WHAT THE TASK REQUIRES: Reproduce the records below word for word, from the line containing "Task: Click the Q2 '25 revenue bar" to the line containing "will pyautogui.click(x=145, y=475).". Include both of those lines.

<<<<

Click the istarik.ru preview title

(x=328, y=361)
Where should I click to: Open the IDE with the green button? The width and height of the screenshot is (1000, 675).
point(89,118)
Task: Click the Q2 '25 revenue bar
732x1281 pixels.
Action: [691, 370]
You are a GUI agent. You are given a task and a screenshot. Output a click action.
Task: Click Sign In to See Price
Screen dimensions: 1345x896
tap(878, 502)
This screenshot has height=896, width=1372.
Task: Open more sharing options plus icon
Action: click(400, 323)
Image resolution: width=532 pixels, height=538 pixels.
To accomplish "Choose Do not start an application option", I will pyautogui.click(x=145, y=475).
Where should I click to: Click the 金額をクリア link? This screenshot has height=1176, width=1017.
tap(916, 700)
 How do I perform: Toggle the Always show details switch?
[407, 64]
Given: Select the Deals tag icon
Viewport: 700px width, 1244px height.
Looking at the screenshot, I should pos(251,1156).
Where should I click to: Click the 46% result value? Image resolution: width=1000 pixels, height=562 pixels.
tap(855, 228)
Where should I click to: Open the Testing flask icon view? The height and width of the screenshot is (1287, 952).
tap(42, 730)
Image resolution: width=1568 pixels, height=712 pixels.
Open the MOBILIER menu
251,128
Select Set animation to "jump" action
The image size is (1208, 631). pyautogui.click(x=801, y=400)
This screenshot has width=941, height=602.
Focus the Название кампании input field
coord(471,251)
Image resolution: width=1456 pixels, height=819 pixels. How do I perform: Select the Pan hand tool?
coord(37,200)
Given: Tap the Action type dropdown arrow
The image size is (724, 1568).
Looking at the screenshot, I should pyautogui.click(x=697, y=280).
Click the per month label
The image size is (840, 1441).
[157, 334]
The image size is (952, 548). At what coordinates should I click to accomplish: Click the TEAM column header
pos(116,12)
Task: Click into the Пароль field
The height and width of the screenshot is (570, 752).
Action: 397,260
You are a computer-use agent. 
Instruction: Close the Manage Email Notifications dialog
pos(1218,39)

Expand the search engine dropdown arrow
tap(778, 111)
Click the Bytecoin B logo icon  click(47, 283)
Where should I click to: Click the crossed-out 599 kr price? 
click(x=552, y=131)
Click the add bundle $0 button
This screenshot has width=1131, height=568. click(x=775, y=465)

>>>>

SOLUTION TO THE PROBLEM:
Task: Click the Q2 '25 revenue bar
732x1281 pixels.
Action: [691, 370]
You are a GUI agent. You are given a task and a screenshot. Output a click action.
Task: Click Sign In to See Price
Screen dimensions: 1345x896
tap(878, 502)
This screenshot has height=896, width=1372.
Task: Open more sharing options plus icon
Action: click(400, 323)
Image resolution: width=532 pixels, height=538 pixels.
To accomplish "Choose Do not start an application option", I will pyautogui.click(x=145, y=475).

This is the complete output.